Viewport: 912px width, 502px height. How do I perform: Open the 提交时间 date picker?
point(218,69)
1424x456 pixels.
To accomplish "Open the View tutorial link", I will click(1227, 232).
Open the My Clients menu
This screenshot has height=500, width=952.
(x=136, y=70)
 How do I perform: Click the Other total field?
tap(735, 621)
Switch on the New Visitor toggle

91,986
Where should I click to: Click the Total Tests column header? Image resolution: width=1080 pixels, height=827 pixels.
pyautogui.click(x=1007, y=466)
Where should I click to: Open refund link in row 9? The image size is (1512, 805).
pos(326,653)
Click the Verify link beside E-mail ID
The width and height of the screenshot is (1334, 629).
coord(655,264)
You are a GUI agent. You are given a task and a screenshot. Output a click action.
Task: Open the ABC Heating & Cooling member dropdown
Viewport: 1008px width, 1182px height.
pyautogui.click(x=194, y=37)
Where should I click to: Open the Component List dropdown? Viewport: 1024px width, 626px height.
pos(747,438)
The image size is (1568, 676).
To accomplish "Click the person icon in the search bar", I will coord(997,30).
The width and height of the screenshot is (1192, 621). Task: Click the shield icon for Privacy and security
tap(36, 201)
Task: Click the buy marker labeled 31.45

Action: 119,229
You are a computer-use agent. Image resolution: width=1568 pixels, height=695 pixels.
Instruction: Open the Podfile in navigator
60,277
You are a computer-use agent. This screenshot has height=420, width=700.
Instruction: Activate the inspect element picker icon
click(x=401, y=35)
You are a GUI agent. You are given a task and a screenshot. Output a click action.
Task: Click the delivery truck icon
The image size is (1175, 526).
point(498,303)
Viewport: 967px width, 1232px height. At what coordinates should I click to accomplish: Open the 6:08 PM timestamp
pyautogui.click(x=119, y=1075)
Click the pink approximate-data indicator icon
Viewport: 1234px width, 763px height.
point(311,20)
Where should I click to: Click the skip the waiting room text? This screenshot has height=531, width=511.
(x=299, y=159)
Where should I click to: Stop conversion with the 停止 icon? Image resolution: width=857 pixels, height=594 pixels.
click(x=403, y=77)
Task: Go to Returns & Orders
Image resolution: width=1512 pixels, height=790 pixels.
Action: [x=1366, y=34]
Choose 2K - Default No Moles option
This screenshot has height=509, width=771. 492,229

┄┄┄┄┄┄

WORK ITEM
For the material above, reproduce exactly the lines from the line with "1424x456 pixels." to the line with "You are a computer-use agent. Image", inclusive, and exclude all others.

COMPLETED TASK
1424x456 pixels.
To accomplish "Open the View tutorial link", I will click(1227, 232).
Open the My Clients menu
This screenshot has height=500, width=952.
(x=136, y=70)
 How do I perform: Click the Other total field?
tap(735, 621)
Switch on the New Visitor toggle

91,986
Where should I click to: Click the Total Tests column header? Image resolution: width=1080 pixels, height=827 pixels.
pyautogui.click(x=1007, y=466)
Where should I click to: Open refund link in row 9? The image size is (1512, 805).
pos(326,653)
Click the Verify link beside E-mail ID
The width and height of the screenshot is (1334, 629).
coord(655,264)
You are a GUI agent. You are given a task and a screenshot. Output a click action.
Task: Open the ABC Heating & Cooling member dropdown
Viewport: 1008px width, 1182px height.
pyautogui.click(x=194, y=37)
Where should I click to: Open the Component List dropdown? Viewport: 1024px width, 626px height.
pos(747,438)
The image size is (1568, 676).
To accomplish "Click the person icon in the search bar", I will coord(997,30).
The width and height of the screenshot is (1192, 621). Task: Click the shield icon for Privacy and security
tap(36, 201)
Task: Click the buy marker labeled 31.45

Action: 119,229
You are a computer-use agent. Image resolution: width=1568 pixels, height=695 pixels.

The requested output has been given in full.